The Federal style Homestead, 1813
The Homestead, which features a conservatory, reopened in 2022
The Evergreens, 1856: “Italianate domestic architecture” (emilydickinsonmuseum.org)
A trip to the museum brings alive the relatable human aspects of a genius and the life that formed her. Emily Dickinson was a devoted and loving daughter, sister, sister-in-law, and aunt who owned a Newfoundland dog named “Carlo,” a gift from her father that she named after a dog in Jane Eyre. Emily loved gardening and was an amateur naturalist. Her mind was so focused on poetry that she wrote on the back of recipes, scraps of paper, and envelopes as she carried out her domestic duties during the day. Envelopes were handy as Emily was a faithful correspondent who wrote an estimated 1,000 letters and often included pressed flowers or bouquets from her garden with her letters: “My friends are my Estate” (archive.emilydickinson.org). She had a mischievous sense of humor conveyed through the wit of those letters and poems. Lest her observations seem too sharp, sweet blooming roses on her bedroom wallpaper are familiar to many a girl and woman. Though not a churchgoer in later years, Emily was a person of faith, perhaps influenced by the Transcendentalism of her time, reflected in her poems:
The Brain – is wider than the Sky –
For – put them side by side –
The one the other will contain
With ease – and you – beside –
The Brain is deeper than the sea –
For – hold them – Blue to Blue –
The one the other will absorb –
As sponges – Buckets – do –
The Brain is just the weight of God –
For – Heft them – Pound for Pound –
And they will differ – if they do-
As Syllable from Sound –
As Joyce Carol Oates, the lauded writer, the Roger S. Berlind ’52 Professor of the Humanities at Princeton University, and a delightful public speaker notes in her introduction to The Essential Emily Dickinson, Emily gave voice to readers’ interior lives, the hopes, thoughts, and doubts most everyone explores. As Ms. Oates conveys, Emily was a “great poet of inwardness, of that indefinable region of the soul in which we are, in a sense, all one,” which is one reason her poems resonate worldwide. With pensive reflection and few references to news or events, Emily’s poems stand outside of time. Ms. Oates describes Emily’s lyric poems as “revolutionary,” departing from the traditionally structured poems of her time, sometimes even inverting sentence structure in a playful adaptation of the rules of Latin grammar.

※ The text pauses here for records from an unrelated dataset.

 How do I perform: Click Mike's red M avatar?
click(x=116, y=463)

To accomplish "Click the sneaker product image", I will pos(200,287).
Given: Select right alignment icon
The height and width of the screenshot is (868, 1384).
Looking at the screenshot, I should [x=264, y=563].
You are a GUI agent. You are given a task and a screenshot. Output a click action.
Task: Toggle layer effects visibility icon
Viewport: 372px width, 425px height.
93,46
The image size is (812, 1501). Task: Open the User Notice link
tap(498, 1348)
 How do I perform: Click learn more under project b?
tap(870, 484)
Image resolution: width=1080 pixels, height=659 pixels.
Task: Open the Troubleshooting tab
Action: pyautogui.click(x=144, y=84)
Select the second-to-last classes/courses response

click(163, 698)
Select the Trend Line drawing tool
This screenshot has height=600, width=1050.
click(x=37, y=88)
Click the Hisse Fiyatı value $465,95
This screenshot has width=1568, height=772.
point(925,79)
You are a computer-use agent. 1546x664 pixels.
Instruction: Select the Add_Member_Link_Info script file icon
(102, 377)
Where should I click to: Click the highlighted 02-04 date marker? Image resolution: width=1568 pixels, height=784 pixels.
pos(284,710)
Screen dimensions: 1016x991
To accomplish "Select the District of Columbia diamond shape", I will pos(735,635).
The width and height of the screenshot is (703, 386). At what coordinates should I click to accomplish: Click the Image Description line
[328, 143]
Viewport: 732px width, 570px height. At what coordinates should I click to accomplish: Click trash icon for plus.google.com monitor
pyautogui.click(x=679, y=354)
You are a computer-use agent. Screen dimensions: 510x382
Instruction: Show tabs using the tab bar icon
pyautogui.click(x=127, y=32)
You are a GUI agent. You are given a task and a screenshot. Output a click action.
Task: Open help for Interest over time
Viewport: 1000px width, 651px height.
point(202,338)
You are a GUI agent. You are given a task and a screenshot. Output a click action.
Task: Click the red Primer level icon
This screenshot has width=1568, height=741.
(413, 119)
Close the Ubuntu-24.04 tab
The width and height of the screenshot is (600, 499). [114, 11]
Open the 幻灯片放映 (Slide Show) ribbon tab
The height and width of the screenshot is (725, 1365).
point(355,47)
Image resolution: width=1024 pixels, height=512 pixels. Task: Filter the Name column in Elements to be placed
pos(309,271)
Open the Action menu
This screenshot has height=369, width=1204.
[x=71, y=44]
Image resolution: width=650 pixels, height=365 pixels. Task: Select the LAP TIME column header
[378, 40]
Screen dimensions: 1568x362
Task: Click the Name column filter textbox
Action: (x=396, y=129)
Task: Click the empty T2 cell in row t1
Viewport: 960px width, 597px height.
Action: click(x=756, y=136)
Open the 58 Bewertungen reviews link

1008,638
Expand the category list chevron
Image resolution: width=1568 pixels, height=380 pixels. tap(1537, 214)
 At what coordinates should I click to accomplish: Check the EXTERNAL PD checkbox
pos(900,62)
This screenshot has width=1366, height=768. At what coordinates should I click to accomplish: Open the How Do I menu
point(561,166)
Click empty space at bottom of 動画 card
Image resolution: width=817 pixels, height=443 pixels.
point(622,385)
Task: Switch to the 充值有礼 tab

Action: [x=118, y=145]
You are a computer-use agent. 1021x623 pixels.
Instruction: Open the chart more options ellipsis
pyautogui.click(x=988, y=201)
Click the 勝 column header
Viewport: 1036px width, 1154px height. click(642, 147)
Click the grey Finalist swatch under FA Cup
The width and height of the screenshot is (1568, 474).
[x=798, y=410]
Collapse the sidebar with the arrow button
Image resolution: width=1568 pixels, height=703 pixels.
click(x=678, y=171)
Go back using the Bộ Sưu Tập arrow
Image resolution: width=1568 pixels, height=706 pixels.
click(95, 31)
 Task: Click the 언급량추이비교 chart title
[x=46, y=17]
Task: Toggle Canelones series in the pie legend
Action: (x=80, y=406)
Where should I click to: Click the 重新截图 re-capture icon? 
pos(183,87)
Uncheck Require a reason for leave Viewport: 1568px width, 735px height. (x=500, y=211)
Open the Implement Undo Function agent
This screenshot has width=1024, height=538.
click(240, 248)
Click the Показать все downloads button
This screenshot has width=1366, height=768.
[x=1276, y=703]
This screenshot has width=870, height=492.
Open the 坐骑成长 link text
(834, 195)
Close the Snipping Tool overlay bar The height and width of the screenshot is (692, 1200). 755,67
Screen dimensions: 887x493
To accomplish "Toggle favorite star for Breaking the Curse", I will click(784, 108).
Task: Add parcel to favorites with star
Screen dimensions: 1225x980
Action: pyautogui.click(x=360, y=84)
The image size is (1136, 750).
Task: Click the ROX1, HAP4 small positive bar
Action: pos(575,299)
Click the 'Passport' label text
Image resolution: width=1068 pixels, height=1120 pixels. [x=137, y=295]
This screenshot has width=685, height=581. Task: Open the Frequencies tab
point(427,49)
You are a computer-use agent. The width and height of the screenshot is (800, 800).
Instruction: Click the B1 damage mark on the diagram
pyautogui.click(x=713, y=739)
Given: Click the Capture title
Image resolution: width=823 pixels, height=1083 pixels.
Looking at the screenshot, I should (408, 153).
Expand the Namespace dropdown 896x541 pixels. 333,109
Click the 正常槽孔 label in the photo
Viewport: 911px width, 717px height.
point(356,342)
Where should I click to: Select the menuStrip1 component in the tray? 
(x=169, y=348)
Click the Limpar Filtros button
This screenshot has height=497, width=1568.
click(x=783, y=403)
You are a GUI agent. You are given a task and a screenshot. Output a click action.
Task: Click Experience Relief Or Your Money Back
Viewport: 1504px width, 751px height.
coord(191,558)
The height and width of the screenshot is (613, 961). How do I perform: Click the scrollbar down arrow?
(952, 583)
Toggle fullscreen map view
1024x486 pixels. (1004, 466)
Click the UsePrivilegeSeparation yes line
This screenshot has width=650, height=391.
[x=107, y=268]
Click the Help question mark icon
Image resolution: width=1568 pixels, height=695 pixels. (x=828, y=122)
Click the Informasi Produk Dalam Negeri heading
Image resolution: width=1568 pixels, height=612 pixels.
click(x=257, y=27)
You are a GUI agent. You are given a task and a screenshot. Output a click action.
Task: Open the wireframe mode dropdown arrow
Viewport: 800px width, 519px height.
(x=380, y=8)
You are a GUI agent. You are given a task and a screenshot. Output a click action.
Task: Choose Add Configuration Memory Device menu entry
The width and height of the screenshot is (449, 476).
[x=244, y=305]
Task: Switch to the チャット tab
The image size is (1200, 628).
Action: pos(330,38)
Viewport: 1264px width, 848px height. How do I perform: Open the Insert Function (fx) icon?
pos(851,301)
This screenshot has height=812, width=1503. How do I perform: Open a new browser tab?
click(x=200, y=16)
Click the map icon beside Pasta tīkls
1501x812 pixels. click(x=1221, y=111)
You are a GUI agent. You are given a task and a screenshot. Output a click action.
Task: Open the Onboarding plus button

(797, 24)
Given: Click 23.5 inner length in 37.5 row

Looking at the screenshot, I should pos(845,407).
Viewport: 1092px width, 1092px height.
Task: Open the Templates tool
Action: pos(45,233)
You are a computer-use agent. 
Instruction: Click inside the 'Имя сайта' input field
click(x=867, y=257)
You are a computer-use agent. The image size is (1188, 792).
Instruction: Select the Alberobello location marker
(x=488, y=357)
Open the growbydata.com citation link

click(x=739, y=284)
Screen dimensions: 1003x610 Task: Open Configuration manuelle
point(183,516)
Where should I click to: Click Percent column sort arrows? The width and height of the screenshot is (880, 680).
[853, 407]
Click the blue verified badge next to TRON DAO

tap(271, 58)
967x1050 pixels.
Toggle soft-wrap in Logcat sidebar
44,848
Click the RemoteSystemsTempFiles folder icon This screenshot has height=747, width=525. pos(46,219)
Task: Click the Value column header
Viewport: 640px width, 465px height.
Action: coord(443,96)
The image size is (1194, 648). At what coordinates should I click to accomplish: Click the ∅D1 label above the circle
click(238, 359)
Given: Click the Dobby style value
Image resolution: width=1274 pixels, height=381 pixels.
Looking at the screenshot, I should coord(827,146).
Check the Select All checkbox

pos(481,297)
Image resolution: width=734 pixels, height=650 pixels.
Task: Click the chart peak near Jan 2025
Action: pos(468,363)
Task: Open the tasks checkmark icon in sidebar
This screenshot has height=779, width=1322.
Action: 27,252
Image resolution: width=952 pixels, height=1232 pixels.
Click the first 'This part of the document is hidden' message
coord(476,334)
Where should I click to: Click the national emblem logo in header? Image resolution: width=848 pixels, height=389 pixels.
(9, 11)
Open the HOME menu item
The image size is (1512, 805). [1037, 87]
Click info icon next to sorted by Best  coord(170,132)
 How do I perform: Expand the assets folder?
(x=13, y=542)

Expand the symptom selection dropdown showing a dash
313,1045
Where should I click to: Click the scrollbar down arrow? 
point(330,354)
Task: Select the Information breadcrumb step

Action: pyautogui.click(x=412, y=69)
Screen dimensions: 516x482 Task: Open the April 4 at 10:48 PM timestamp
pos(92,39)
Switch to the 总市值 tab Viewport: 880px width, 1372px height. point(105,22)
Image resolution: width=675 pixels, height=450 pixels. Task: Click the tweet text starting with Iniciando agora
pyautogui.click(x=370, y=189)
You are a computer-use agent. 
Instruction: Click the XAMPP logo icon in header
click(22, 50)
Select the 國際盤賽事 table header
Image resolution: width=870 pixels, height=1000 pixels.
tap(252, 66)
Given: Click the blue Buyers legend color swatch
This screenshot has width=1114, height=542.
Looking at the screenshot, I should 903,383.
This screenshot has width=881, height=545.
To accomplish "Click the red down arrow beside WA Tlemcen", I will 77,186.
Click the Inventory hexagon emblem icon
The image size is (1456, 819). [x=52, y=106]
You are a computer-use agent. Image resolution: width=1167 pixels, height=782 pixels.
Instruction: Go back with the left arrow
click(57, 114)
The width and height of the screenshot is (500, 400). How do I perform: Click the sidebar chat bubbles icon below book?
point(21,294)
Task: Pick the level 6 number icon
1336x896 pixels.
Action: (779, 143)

Ms. Dickinson’s poems often stand outside of a setting as well, “scenelessness” (Monica Cooper, classicalpoets.org):
Summer laid her simple Hat
On its boundless Shelf –
Unobserved – a Ribbon slipts,
Snatch it for yourself.
Summer laid her supple Glove
In its sylvan Drawer –
Wheresoe-er, or was she –
The demand of Awe?
Biographical overview
Emily, her brother Austin, and sister Lavinia
Emily Dickinson, 1830-1886, was a well-educated woman and used this in her poetry. Born at The Dickinson Homestead, she was the middle sibling between older brother Austin and younger sister Lavinia or “Vinnie” in a closely knit family. Her grandfather, Samuel Fowler Dickinson, built the stately home, the first brick one in Amherst. He was a prominent attorney and a founder of Amherst College. Emily lived at The Homestead for most of her 55 years with fifteen spent at another house in town after Samuel had overextended himself financially to support the fledgling Amherst College. Some historians view his son Edward, Emily’s father, as being frugal and stern, which perhaps he was. He grew up, however, as the eldest in a family of nine, saw his family’s finances fold, and rebuilt his immediate family’s fortune enough so that he could repurchase the lost Dickinson Homestead. Edward had his daughters formally educated in an era when many girls received only tutoring at home. He married Emily Norcross, a well-educated woman, though “shy and retiring”.
As a girl, Emily studied for seven years at Amherst Academy, where her love of nature flourished with studies in botany. She created a herbarium, a collection of pressed plant specimens, with more than 400 types of plants. Visitors will see replicas of some pages on the tour. At the academy, Emily also studied composition, Latin, geology, and astronomy and had access to lectures at Amherst College.
Interior of the Talcott Greenhouse, Mount Holyoke Botanic Garden
Slender yellow woodsorrel
A 17-year-old Emily tested and placed in the middle of three levels at Mt. Holyoke Female Seminary in nearby South Hadley and might have graduated in two years. She found it confining, however, perhaps due to its strict Calvinism at the time and left after one year. Emily favored the sciences over religious studies, which did not align with the revival of Calvinism throughout Massachusetts (The Guardian):
“Faith” is a fine invention
When Gentlemen can see –
But Microscopes are prudent
In an Emergency.
Emily, 16, whose hair was reportedly red in childhood, and later auburn; her eyes were a dark hazel
One fun tidbit from the tour is that Emily’s father gave her mother a book on housekeeping as a wedding gift. Mrs. Dickinson took this to heart and, though the family could afford servants, she and the girls did all the housework for 25 years. Emily’s work flourished upon the engagement of a housekeeper.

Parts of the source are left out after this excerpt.